**RECORDED INFORMATION:**
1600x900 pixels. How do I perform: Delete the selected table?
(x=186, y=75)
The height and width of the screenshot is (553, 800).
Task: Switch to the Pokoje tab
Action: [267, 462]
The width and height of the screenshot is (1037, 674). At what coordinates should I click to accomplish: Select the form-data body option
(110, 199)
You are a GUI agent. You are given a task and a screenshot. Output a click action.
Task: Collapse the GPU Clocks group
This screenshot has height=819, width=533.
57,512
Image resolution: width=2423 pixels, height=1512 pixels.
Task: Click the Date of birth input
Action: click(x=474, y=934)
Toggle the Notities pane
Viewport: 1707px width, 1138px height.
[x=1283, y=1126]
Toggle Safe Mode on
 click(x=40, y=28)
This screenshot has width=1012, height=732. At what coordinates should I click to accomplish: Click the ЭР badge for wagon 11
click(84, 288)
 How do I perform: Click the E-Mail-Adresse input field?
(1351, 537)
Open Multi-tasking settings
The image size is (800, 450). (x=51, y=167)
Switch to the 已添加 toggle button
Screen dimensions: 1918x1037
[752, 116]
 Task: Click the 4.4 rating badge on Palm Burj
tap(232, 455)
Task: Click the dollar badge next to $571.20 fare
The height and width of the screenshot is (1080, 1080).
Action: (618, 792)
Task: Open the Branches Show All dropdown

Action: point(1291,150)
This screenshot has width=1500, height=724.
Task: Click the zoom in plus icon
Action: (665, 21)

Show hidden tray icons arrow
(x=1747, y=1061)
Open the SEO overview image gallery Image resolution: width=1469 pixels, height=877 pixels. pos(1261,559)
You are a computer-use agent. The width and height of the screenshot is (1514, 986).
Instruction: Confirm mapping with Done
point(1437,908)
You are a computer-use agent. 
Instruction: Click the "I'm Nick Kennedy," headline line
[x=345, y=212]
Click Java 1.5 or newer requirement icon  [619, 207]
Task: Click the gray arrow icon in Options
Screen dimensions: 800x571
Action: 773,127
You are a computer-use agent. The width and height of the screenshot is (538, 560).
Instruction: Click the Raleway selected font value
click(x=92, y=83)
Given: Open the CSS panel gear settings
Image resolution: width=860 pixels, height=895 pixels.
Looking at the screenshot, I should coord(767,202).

**DIRECTIONS FOR THIS TASK:** Give the rows above as a JSON list of strings, one string per line and with blank lines left out, beginning at the line that has "This screenshot has width=1012, height=732." and stopping after the line that has "Action: (665, 21)".

**COMPLETE ANSWER:**
[
  "This screenshot has width=1012, height=732. At what coordinates should I click to accomplish: Click the ЭР badge for wagon 11",
  "click(84, 288)",
  " How do I perform: Click the E-Mail-Adresse input field?",
  "(1351, 537)",
  "Open Multi-tasking settings",
  "The image size is (800, 450). (x=51, y=167)",
  "Switch to the 已添加 toggle button",
  "Screen dimensions: 1918x1037",
  "[752, 116]",
  " Task: Click the 4.4 rating badge on Palm Burj",
  "tap(232, 455)",
  "Task: Click the dollar badge next to $571.20 fare",
  "The height and width of the screenshot is (1080, 1080).",
  "Action: (618, 792)",
  "Task: Open the Branches Show All dropdown",
  "Action: point(1291,150)",
  "This screenshot has width=1500, height=724.",
  "Task: Click the zoom in plus icon",
  "Action: (665, 21)"
]